▸ DOCUMENT PASSAGE
***

Details
-
Type:
Bug
-
Status: Resolved (View Workflow)
-
Priority:
Critical
-
Resolution: Fixed
-
Component/s: ec2-plugin
-
Labels:None
-
Environment:Jenkins ver. 2.176.1, 2.204.2
ec2 plugin 1.43, 1.44, 1.45, 1.49.1
-
Similar Issues:
-
Released As:ec2 1.51
Description
Sometimes after a Jenkins restart the plugin won't be able to spawn more agents.
The plugin will just loop on this:
SlaveTemplate{ami='ami-0efbb291c6e8cc847', labels='docker'}. Attempting to provision slave needed by excess workload of 1 units May 31, 2019 2:23:53 PM INFO hudson.plugins.ec2.EC2Cloud getNewOrExistingAvailableSlave SlaveTemplate{ami='ami-0efbb291c6e8cc847', labels='docker'}. Cannot provision - no capacity for instances: 0 May 31, 2019 2:23:53 PM WARNING hudson.plugins.ec2.EC2Cloud provision Can't raise nodes for SlaveTemplate{ami='ami-0efbb291c6e8cc847', labels='docker'}
If I go to the EC2 console and terminate the instance manually the plugin will spawn a new one and use it.

***

Summarize the bug report above in two sentences.

***

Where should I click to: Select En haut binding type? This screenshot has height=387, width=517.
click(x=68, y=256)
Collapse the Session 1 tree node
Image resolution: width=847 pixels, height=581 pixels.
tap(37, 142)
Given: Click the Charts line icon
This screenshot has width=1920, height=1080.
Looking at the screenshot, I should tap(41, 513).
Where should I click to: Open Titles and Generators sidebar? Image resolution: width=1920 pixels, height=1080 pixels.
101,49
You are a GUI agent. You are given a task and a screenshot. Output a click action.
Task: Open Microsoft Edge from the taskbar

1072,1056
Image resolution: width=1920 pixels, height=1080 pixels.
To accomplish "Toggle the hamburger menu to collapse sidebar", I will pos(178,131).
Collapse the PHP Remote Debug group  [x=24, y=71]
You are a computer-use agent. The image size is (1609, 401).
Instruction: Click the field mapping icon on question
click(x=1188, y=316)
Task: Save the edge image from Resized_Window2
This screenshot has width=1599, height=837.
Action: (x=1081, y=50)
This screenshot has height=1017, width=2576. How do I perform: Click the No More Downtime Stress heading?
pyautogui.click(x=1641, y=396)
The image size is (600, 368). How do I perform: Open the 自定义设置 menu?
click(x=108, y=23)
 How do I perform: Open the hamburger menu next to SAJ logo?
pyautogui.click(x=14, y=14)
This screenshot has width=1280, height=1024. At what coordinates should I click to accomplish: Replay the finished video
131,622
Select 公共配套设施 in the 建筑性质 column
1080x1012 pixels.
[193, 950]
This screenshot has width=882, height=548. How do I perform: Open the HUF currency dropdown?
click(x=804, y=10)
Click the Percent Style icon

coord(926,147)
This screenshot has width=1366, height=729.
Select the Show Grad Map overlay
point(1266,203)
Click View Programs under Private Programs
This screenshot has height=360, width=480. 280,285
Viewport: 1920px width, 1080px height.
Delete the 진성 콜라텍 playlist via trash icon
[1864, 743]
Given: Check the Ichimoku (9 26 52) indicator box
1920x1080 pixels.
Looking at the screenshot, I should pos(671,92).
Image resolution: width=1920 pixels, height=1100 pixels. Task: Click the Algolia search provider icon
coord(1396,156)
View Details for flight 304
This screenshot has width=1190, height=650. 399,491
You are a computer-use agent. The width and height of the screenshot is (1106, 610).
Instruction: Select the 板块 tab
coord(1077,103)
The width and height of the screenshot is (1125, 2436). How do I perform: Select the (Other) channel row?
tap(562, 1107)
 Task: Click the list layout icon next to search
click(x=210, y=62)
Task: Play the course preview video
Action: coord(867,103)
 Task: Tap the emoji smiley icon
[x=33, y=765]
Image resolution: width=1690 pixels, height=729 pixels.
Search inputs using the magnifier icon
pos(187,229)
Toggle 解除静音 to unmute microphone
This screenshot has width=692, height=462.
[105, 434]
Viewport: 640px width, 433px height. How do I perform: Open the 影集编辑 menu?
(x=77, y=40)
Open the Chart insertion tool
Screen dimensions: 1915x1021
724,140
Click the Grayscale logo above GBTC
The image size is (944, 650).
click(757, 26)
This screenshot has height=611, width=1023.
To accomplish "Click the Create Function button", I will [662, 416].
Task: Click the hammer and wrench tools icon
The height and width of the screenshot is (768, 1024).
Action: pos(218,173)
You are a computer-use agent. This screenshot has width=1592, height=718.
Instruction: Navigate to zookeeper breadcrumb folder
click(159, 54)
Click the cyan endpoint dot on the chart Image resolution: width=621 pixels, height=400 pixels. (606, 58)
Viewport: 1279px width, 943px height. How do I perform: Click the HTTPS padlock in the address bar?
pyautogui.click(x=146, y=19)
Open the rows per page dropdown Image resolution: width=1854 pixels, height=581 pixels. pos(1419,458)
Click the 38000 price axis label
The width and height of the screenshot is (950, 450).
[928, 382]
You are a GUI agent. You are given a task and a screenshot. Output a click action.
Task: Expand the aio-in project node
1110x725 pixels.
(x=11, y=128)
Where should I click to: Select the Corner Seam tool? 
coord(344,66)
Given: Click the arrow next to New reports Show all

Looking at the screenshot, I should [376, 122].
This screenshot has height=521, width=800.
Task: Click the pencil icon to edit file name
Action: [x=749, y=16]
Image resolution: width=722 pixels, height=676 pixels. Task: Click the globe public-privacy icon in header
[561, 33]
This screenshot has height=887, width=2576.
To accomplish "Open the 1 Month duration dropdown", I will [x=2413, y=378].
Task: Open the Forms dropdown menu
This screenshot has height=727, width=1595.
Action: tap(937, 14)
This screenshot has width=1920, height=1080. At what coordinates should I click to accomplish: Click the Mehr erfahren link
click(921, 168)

***

▸ REPLY TO THE TASK
Sometimes after a Jenkins restart, the ec2-plugin cannot spawn more agents and keeps looping with messages that it cannot provision because there is no capacity for instances. Manually terminating the instance in the EC2 console lets the plugin spawn and use a new one, and this critical bug is marked resolved as fixed, released as ec2 1.51.